### Exercise details
Revise the material from the line containing "In order to click on the third" down through the line containing "tap to view", substituting "Determine the position of" for "Identify the location of" and leaving everything else unchanged.

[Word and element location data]
──────────────────────────────
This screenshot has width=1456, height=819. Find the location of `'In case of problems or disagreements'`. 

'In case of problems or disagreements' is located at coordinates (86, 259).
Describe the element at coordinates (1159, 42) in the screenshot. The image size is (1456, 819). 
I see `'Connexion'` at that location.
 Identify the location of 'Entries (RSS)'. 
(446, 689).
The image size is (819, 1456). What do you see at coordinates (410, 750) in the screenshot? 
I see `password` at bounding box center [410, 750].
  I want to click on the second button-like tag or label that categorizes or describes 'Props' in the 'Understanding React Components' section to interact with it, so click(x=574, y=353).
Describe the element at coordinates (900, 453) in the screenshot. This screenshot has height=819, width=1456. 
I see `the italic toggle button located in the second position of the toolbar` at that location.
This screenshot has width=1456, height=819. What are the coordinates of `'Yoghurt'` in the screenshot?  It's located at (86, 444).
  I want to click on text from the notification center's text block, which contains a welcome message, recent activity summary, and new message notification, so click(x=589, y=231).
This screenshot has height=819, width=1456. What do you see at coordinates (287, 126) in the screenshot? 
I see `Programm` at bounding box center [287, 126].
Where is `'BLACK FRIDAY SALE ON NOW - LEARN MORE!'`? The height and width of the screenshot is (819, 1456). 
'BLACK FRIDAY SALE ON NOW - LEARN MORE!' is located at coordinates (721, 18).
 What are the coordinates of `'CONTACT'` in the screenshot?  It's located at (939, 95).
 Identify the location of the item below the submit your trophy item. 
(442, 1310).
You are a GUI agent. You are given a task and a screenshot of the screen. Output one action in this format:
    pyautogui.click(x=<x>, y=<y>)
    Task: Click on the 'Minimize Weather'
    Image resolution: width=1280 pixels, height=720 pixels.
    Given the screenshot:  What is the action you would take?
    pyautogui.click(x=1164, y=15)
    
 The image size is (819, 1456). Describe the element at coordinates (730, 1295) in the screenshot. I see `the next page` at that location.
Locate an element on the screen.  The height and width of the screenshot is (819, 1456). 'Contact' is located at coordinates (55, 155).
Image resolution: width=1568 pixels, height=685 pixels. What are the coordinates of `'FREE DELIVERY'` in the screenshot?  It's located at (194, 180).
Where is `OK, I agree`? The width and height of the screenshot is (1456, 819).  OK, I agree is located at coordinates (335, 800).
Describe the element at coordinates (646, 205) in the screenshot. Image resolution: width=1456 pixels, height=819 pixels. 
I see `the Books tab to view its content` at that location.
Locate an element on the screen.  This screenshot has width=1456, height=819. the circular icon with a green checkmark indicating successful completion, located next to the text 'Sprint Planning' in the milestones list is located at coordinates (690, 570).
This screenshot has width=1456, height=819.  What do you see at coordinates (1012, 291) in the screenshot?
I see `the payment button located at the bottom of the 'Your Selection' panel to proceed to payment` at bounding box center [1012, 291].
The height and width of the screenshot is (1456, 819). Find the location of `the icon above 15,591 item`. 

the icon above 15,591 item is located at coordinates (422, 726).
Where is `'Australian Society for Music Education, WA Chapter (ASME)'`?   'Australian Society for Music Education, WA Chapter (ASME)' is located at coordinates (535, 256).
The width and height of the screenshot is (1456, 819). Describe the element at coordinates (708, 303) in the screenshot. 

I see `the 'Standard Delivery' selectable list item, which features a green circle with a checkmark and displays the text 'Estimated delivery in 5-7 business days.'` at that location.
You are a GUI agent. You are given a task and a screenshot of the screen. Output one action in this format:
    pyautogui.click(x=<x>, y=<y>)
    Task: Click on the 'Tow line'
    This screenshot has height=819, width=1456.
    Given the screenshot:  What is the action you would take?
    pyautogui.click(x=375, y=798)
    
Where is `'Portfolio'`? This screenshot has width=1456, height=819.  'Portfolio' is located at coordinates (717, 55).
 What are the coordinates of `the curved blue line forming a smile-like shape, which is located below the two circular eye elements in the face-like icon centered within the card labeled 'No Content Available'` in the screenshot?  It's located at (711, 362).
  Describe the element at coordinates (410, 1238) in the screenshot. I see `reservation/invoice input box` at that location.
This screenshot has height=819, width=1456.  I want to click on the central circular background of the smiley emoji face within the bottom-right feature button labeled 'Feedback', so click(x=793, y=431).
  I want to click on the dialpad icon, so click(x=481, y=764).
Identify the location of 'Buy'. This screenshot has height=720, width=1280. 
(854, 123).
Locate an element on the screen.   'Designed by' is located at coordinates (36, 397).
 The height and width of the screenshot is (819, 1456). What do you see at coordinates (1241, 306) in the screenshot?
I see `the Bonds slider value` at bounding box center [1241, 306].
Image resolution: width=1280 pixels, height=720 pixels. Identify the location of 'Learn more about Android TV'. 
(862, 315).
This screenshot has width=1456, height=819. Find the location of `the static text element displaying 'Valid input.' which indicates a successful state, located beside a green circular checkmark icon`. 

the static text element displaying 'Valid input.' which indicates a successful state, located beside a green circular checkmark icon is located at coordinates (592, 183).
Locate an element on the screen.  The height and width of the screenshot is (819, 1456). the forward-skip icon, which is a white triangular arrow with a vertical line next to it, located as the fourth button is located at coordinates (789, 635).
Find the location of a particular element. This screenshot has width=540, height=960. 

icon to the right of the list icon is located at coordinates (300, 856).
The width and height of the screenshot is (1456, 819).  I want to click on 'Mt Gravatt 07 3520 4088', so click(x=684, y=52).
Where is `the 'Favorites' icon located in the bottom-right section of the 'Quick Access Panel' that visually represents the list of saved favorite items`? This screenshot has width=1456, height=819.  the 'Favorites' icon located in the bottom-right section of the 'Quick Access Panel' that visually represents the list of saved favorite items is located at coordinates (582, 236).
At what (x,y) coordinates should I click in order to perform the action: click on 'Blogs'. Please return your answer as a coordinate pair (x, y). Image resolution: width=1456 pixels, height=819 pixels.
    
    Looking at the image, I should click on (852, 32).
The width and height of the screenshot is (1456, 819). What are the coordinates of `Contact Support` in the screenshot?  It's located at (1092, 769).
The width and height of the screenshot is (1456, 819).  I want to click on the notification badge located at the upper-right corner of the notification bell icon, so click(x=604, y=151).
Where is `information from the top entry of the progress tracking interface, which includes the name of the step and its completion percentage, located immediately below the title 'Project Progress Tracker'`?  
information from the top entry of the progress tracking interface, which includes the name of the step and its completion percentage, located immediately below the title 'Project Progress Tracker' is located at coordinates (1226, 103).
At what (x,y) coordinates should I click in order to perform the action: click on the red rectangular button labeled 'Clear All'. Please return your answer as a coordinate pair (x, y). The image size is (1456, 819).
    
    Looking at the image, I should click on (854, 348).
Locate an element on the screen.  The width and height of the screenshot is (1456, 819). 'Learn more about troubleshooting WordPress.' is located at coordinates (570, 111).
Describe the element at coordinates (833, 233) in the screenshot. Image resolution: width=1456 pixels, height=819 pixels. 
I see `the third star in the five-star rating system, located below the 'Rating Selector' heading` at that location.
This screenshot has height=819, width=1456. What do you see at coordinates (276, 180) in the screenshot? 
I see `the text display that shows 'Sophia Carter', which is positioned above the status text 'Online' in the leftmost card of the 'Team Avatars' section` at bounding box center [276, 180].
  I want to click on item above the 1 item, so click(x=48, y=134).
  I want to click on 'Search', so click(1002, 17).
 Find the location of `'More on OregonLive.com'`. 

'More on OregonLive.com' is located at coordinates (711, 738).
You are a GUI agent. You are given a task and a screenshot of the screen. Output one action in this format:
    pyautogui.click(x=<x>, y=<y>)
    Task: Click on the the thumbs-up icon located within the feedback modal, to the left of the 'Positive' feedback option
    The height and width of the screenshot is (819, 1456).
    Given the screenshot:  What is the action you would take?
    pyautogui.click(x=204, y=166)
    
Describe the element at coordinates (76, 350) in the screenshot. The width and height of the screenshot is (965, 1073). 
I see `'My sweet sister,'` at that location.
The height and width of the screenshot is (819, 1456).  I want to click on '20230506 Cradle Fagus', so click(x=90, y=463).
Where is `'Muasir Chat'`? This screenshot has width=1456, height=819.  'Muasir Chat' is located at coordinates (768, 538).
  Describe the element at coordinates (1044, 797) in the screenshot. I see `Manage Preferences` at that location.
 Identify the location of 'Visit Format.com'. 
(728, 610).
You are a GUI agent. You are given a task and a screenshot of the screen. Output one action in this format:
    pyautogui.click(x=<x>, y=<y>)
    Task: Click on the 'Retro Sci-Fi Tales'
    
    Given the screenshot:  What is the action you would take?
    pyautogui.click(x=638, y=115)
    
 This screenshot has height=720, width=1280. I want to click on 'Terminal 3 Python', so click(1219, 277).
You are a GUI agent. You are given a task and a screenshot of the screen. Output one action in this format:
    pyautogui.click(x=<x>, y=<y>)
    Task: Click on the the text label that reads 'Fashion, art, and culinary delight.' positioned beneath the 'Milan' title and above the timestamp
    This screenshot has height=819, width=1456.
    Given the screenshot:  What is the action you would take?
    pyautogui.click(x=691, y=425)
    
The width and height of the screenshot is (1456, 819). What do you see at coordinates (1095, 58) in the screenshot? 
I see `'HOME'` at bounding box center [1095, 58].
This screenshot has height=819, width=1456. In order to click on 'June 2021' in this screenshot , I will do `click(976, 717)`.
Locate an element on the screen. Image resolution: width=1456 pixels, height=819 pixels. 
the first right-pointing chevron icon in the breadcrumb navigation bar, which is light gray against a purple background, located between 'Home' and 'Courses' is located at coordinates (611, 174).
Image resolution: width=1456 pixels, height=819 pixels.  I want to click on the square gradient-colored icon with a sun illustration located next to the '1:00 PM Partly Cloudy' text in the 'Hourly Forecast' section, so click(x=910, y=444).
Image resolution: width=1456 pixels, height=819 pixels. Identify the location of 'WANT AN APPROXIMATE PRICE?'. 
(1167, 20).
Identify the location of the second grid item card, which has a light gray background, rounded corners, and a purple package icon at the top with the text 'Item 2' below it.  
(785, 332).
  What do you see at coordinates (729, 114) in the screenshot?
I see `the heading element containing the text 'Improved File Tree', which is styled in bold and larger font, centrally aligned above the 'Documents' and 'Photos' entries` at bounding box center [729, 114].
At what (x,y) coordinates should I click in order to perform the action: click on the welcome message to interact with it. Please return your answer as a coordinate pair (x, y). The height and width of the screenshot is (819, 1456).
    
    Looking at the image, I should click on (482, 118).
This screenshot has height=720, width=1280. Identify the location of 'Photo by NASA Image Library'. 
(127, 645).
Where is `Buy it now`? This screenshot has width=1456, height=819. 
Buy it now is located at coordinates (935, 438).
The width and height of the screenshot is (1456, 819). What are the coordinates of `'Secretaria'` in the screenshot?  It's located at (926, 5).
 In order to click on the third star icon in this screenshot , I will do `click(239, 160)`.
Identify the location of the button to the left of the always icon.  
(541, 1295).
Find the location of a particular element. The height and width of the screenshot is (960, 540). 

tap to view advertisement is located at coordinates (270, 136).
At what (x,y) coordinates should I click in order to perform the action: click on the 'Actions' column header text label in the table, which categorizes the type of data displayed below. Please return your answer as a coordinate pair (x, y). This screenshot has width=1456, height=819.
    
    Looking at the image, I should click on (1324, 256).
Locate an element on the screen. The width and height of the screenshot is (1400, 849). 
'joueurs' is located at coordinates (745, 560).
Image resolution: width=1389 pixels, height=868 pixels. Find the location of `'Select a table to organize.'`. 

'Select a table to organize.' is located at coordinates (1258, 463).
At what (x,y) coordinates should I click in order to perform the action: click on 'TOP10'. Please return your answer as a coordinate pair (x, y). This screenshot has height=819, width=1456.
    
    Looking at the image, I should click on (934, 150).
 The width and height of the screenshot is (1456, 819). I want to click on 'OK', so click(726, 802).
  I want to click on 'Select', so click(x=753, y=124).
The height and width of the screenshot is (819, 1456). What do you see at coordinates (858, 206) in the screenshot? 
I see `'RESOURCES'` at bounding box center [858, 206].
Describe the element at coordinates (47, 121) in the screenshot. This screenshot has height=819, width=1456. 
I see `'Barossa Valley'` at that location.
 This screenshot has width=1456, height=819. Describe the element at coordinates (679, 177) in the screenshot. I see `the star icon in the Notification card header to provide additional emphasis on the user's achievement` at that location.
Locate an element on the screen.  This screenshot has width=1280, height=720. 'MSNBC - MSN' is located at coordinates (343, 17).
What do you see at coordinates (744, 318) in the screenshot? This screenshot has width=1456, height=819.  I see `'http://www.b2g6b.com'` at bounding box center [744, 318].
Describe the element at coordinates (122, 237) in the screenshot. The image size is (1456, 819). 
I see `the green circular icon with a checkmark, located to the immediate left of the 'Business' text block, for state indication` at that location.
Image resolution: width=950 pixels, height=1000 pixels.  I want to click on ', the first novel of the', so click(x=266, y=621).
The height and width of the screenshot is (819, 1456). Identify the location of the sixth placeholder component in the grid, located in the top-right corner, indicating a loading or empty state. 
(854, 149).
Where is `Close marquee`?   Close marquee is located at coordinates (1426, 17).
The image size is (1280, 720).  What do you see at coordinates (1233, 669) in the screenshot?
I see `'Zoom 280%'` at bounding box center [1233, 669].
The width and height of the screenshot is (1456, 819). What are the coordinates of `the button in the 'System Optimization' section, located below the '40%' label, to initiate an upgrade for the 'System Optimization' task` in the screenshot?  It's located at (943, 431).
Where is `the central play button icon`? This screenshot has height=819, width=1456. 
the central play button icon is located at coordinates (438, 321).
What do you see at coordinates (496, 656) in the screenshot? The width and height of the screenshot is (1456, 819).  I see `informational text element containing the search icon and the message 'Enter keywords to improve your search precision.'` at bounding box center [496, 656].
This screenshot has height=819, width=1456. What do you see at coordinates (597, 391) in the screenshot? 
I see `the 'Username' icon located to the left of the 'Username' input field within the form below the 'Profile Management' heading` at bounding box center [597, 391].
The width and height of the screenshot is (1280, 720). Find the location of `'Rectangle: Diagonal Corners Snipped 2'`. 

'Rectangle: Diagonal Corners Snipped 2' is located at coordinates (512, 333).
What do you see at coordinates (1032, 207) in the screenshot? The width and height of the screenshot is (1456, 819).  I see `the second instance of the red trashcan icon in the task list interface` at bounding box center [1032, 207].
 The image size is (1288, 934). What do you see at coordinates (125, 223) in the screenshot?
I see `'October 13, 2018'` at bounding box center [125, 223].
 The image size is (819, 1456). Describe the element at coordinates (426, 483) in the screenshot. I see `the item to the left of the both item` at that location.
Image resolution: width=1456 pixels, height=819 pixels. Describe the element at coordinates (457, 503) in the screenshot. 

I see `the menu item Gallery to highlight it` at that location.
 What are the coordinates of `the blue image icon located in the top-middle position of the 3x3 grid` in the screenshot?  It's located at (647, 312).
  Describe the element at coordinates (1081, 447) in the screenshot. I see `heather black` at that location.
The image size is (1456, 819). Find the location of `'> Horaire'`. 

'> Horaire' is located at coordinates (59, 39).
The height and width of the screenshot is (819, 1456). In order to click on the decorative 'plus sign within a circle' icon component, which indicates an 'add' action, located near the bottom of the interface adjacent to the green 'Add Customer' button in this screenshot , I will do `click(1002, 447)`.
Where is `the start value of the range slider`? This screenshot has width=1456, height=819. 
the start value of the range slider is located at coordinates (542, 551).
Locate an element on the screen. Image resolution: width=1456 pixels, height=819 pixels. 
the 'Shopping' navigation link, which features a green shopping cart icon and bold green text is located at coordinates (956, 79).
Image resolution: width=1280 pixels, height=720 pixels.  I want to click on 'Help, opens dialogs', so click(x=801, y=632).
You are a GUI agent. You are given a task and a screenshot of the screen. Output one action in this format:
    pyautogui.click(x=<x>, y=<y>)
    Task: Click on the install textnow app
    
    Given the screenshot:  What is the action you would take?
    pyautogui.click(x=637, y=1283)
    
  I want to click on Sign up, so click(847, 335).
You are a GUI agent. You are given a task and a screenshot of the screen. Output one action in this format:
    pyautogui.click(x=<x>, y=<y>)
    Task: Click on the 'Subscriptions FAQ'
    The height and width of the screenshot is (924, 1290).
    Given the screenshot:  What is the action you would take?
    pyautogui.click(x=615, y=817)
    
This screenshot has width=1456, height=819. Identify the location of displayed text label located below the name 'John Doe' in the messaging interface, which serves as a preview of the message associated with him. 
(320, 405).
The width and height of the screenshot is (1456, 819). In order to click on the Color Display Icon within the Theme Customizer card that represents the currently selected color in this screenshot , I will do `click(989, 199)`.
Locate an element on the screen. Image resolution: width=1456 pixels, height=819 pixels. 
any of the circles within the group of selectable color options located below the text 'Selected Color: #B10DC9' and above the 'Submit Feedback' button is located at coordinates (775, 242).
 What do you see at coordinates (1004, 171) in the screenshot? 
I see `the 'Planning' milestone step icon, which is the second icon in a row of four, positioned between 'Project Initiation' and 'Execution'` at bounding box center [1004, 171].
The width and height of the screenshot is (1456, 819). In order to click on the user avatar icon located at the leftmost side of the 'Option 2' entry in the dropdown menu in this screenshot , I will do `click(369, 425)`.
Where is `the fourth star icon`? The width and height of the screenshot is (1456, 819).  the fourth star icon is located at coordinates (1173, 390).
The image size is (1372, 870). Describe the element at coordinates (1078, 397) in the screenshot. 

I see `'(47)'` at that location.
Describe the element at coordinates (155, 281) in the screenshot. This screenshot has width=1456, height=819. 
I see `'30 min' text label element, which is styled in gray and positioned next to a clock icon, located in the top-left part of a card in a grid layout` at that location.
──────────────────────────────
### Task output
 In order to click on the third star icon in this screenshot , I will do `click(239, 160)`.
Determine the position of the button to the left of the always icon.  
(541, 1295).
Find the location of a particular element. The height and width of the screenshot is (960, 540). 

tap to view advertisement is located at coordinates (270, 136).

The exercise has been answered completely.